## EXERCISE PROMPT
Copy the lines from the one containing "You are a computer-use agent. 584x432 pixels." through the one containing "Action: (x=148, y=275)", both included, replacing "Sundays" with "Mondays" and changing nothing else.

## MATERIAL SUPPLIED
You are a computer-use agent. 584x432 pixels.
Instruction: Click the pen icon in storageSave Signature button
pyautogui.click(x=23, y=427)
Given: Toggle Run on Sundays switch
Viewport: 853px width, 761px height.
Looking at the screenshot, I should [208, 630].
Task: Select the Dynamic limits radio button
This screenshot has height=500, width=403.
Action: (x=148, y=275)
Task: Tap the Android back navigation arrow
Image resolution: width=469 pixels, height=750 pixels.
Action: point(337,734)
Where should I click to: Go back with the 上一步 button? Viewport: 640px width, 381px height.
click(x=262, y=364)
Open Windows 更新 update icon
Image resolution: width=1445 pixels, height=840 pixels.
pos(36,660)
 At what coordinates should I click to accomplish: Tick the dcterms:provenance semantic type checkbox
==
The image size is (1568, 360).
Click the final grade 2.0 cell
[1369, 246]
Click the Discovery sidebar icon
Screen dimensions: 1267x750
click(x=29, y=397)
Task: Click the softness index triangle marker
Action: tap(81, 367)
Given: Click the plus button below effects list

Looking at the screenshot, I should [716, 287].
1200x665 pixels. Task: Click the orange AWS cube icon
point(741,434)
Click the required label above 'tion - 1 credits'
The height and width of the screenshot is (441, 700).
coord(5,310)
--
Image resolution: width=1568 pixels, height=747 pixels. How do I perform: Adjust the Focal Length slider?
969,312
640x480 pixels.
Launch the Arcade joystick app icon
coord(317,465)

## SOLUTION FOR THIS EXERCISE
You are a computer-use agent. 584x432 pixels.
Instruction: Click the pen icon in storageSave Signature button
pyautogui.click(x=23, y=427)
Given: Toggle Run on Mondays switch
Viewport: 853px width, 761px height.
Looking at the screenshot, I should [208, 630].
Task: Select the Dynamic limits radio button
This screenshot has height=500, width=403.
Action: (x=148, y=275)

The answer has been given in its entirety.